In the 2021 budget, the UK Government announced eight successful bids for areas to be designated as Freeports in England.
In its prospectus, the UK government said that it is
committed to establishing Freeports in each of the four nations, to a target of 10 across the UK
They are geographically flexible, and may include multiple sites, and can measure up to 45km from one side to the other. Bids were sked to include one port and one customs site. The tax site (which can take advantage of the “tax offer”), needed to be within the Freeport boundary, and be no larger than 600 hectares
Some of the benefits to businesses include, for example:
Businesses operating within Freeport customs sites will receive tariff benefits and can take advantage of simplified customs procedures.
Those in the tax site will receive benefits including Stamp Duty Land Tax relief, and enhanced Structures and Buildings Allowance, tax relief on investment on plant and machinery, 0% employer National Insurance Contributions for new employees, up to 100% business rates relief
A “simpler” planning system, with greater “planning certainty”, including for example the possibility of a “streamlined” approach to environmental impact assessment.
For local areas:
The council or councils in which the Freeport tax sites are located will retain the business rates growth for that area above an agreed baseline
Successful bidders will have the opportunity to access a share of £175 million of seed capital funding
The Scottish Government announced (January 2021) it planned to set up a “new model of green ports focused on inclusive growth, fair work practices and delivering a net zero economy”. The proposals would “adapt the UK government’s freeport proposals, offering streamlined planning processes and a package of tax and customs reliefs”
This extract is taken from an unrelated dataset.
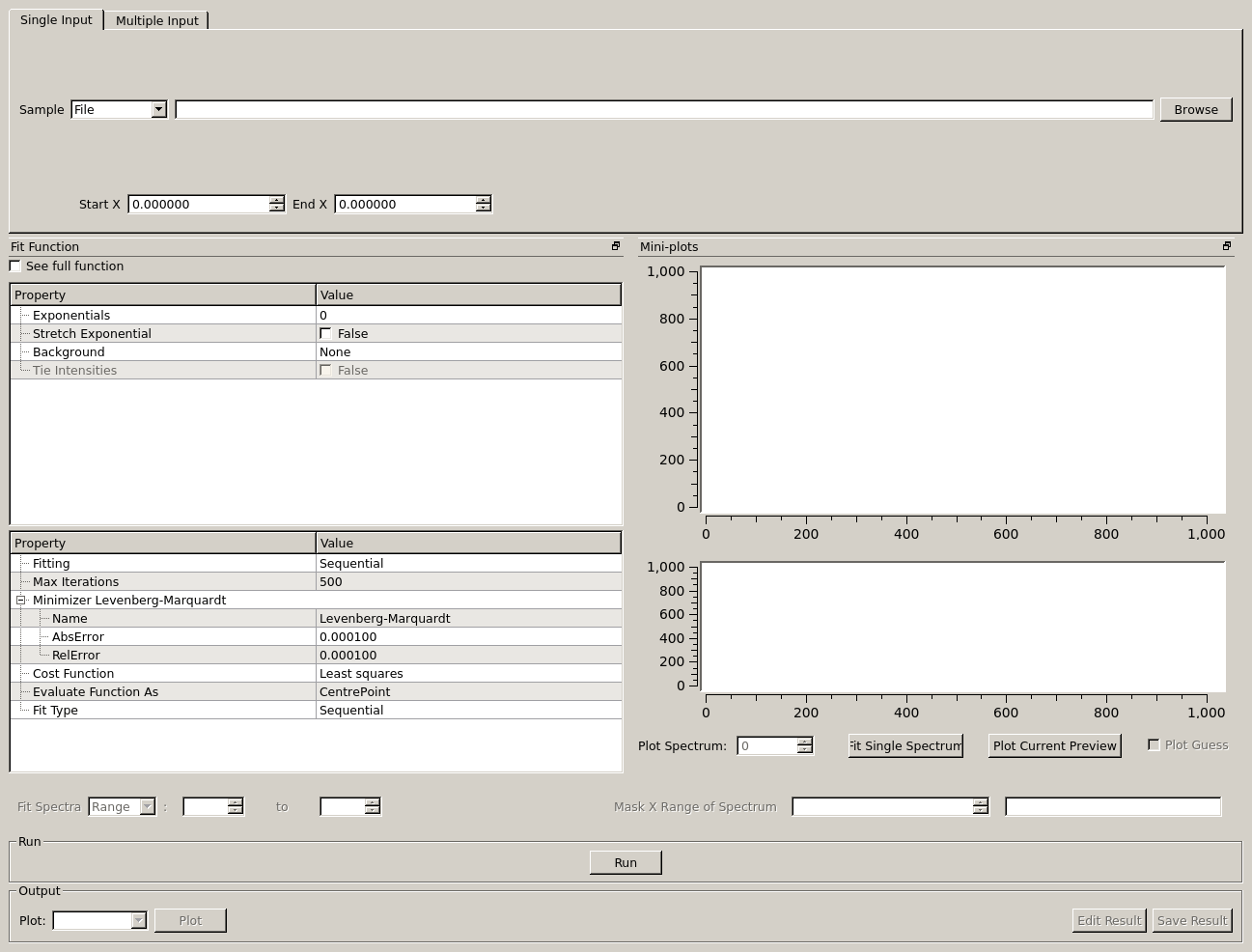Enable the See full function checkbox

tap(15, 266)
In addition, the Scottish Government would
“make it necessary for operators and businesses benefitting from the package of incentives to:
pay the real Living Wage
adopt the Scottish Business Pledge
commit to supporting sustainable and inclusive growth in local communities
contribute to Scotland’s just transition to net zero
Potential location(s) for the Scottish Green Ports have yet to be decided, and in March 2021, just prior to dissolution for the Scottish Parliament elections, the Scottish Government published a draft Applicant Prospectus. This set out
key elements where the Scottish Government has adapted the Freeports model for England to fit with the Scottish context, applying Scottish Government priorities to it to create the ‘green port’ model.
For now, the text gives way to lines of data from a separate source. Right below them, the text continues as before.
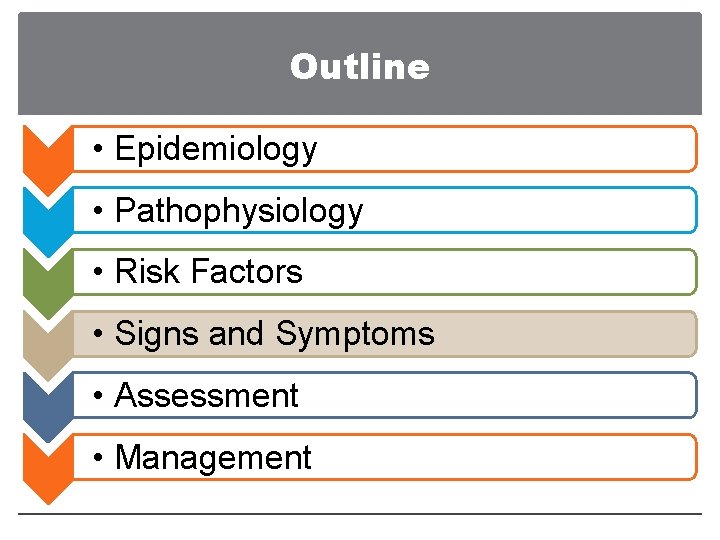720x540 pixels.
Task: Click the Outline slide title text
Action: pos(359,67)
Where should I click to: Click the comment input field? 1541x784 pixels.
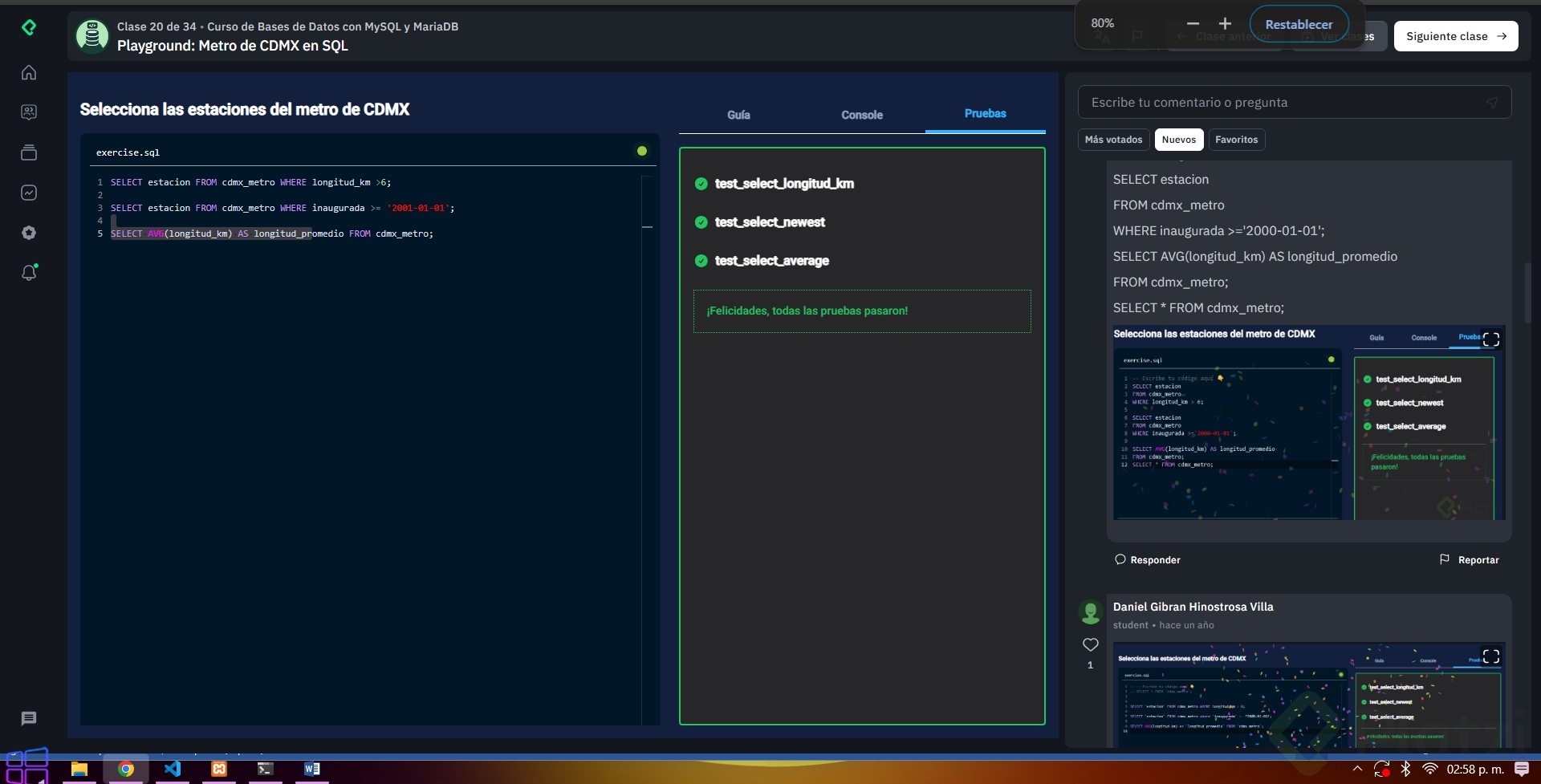point(1284,103)
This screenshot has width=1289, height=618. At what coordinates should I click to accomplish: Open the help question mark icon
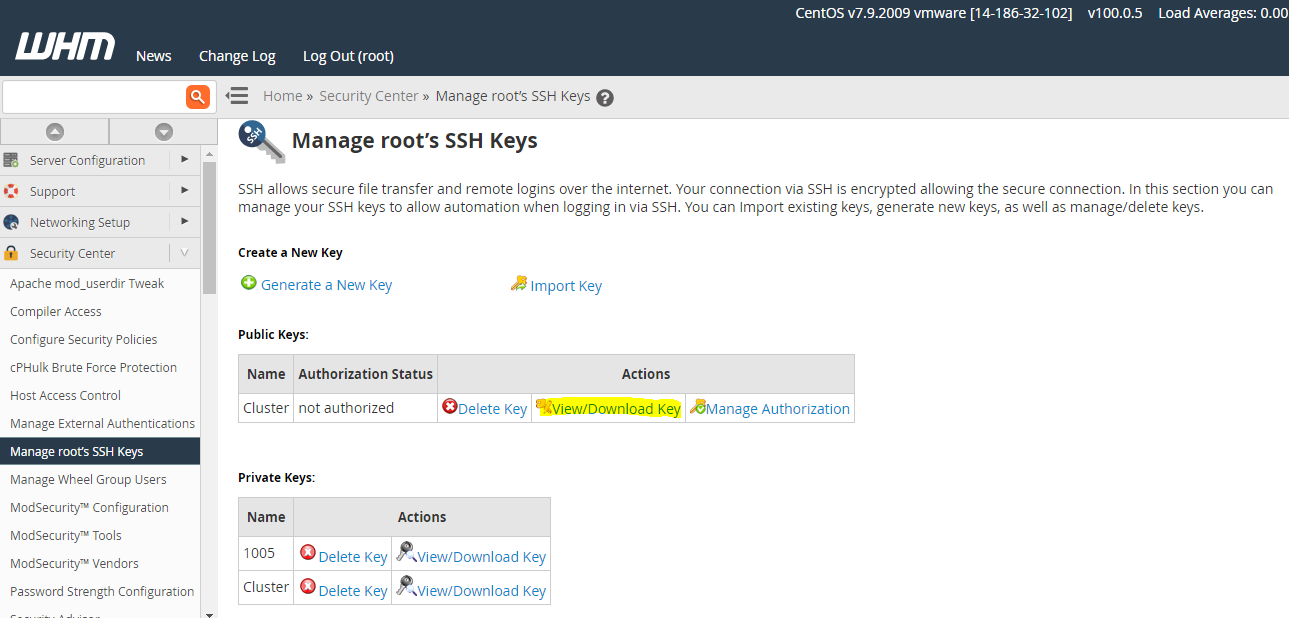[604, 98]
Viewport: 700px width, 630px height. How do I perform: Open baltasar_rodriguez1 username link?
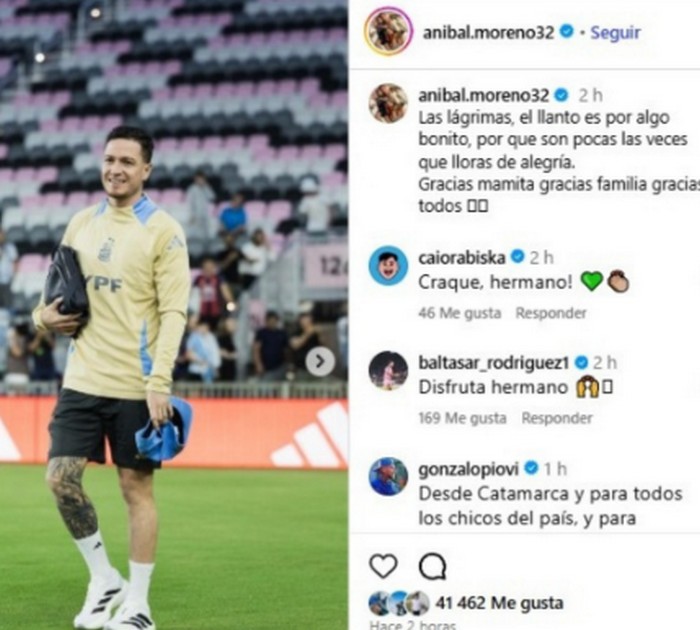[494, 363]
However the draft Prospectus also indicated that:
The final Applicant Prospectus for green ports in Scotland will be published in due course, subject to agreement with the UK Government.
On 31 July 2021, the Scottish Government indicated that nine notes of interest had been received covering the following areas
Shetland
Orkney
Cromarty Firth
Aberdeen and Peterhead
Montrose
Dundee
Firth of Forth
Glasgow City Region
Cairnryan
The (UK government's) Secretary of State for Scotland subsequently indicated in a letter to the (Scottish Government's) Minister for Business, Tourism, trade and Enterprise (6 September 2021), that subject to some conditions, the UK government would agree to provide tax and customs benefits for two Freeports in Scotland. The Secretary of State for Scotland also said that:
Should the Scottish Government not agree to become an investing partner in the scheme, the strong likelihood is that the seed capital available would support the creation of only one Freeport.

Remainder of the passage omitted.